Dégustation : toute une histoire !

«L'obtention de l'IGP saint-marcellin (1) a demandé un gros travail en amont. Aujourd'hui, il s'agit de faire vivre le produit et de l'aider à grandir ». Didier Ladet, responsable du site de la fromagerie Saint-Colombe (groupe Granarolo) à Saint-Genix-les-Villages (73) est un porteur de mémoire. Ce nom poétique désigne les professionnels de l'appellation qui siègent à la commission dégustation (ou organoleptique) (2). Ses membres se réunissent tous les deux mois dans le cadre de l'ODG (3). Leur mission : accompagner le saint-marcellin, assurer sa pérennité, sa promotion, sa communication mais aussi gérer les événements liés à la vie du produit.
Gardien et arbitre
« Je connais le saint-marcellin depuis 1991, explique Didier Ladet, dont la vie professionnelle est associée à celle du petit fromage.

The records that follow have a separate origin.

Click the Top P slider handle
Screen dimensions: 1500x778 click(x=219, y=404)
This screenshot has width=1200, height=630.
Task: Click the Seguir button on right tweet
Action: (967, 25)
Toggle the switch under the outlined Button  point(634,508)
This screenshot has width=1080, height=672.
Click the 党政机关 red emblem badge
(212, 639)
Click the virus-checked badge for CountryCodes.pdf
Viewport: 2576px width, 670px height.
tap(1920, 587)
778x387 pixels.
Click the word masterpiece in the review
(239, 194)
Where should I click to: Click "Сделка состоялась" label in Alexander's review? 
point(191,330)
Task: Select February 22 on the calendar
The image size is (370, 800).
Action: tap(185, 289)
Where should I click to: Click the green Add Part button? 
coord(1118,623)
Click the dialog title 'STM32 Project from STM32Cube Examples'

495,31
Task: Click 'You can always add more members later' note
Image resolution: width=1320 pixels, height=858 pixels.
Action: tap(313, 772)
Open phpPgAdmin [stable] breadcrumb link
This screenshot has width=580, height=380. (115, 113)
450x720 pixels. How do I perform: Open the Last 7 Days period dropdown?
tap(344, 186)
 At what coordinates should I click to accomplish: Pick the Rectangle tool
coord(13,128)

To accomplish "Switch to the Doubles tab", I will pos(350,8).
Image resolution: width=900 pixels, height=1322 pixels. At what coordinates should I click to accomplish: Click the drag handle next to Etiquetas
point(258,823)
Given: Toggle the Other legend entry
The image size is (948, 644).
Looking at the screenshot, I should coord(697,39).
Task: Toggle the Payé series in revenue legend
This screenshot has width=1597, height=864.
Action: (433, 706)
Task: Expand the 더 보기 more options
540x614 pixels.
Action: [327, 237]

Je l'ai connu avec toutes ses diversités et ses caractéristiques. » Pour lui, une IGP doit définir un produit dans toute sa pluralité. « Par exemple, on sait qu'un saint-marcellin peut être recouvert de moisissures bleues mais que cela est plutôt ressenti négativement par le consommateur. Aussi, les fabricants visent à éviter ces moisissures. Notre rôle, en tant que porteurs de mémoire, est de les accepter pour ne pas qu'elles disparaissent. Car ces moisissures font partie du produit. Et les fromages fermiers sont produits avec ce bleu, en accord avec l'appellation. »
En tant qu'expert, le porteur de mémoire est le gardien d'un patrimoine, il est aussi arbitre. « C'est aussi notre rôle d'élaguer : on ne met pas sous un même nom un produit frais, sec ou affiné. Il faut être un peu réducteur tout en prenant soin de conserver ce qui a été le produit. Notre but est de fédérer le plus de monde possible, que les transformateurs soient fermiers, artisanaux ou plus industriels. »
Un processus très spécifique
L'ODG a mis l'accent sur la professionnalisation de tous les membres de la commission organoleptique qui ont suivi en 2018 des formations à la dégustation. L'objectif est de renforcer son rôle et d'améliorer le retour aux fabricants sur le profil sensoriel de leurs fromages.
Didier Ladet rappelle que le processus de fabrication du saint-marcellin « dit lactique, est très spécifique car assez long. Ce sont toujours les mêmes gestes : on emprésure et on caille le lait le jour même de son arrivée. On le moule le lendemain. Ce processus immuable, défini par le cahier des charges, est peu répandu en fromagerie. Il peut évoluer pour des raisons de mécanisation mais les étapes de fabrication restent les mêmes, quels que soient les transformateurs. »
C'est sans doute pour cela que ce petit fromage « qui ne ressemble pas aux autres » est aussi attachant. « C'est un produit qui existe de longue date, sur lequel nous avons travaillé », reprend Didier Ladet. Les porteurs de mémoire œuvrent à la transmission de ce combat, de cette IGP, de cette histoire. « C'est un fromage qui a une personnalité, insiste Didier Ladet. Il se mange frais, jusqu'à plus de dix jours, mais on peut le laisser s'affiner entre 20 et 30 jours pour qu'il soit plus crémeux ou coulant comme dans la restauration lyonnaise. De plus, on peut le cuisiner. Bien qu'il ne soit pas assez connu pour cela ! » Le fabricant sait mettre l'eau à la bouche lorsqu'il parle du saint-marcellin. De quoi susciter de nouvelles vocations de membres du jury de la commission organoleptique qui recherche plus particulièrement à étoffer le collège des usagers.
Isabelle Doucet
(1) Le 23 novembre 2013 après 20 ans de procédures.
(2) La commission dégustation se compose de trois collèges : porteurs de mémoire du produit, techniciens (opérateurs de la filière) et usagers du produit (restaurateur, commerçant, consommateur) ;
(3) ODG : organisme de défense et de gestion chargé de la rédaction du cahier des charges des signes officiels d'identification de la qualité. Pour l'IGP saint-marcellin, il s'agit du comité pour le saint-marcellin ou Cism.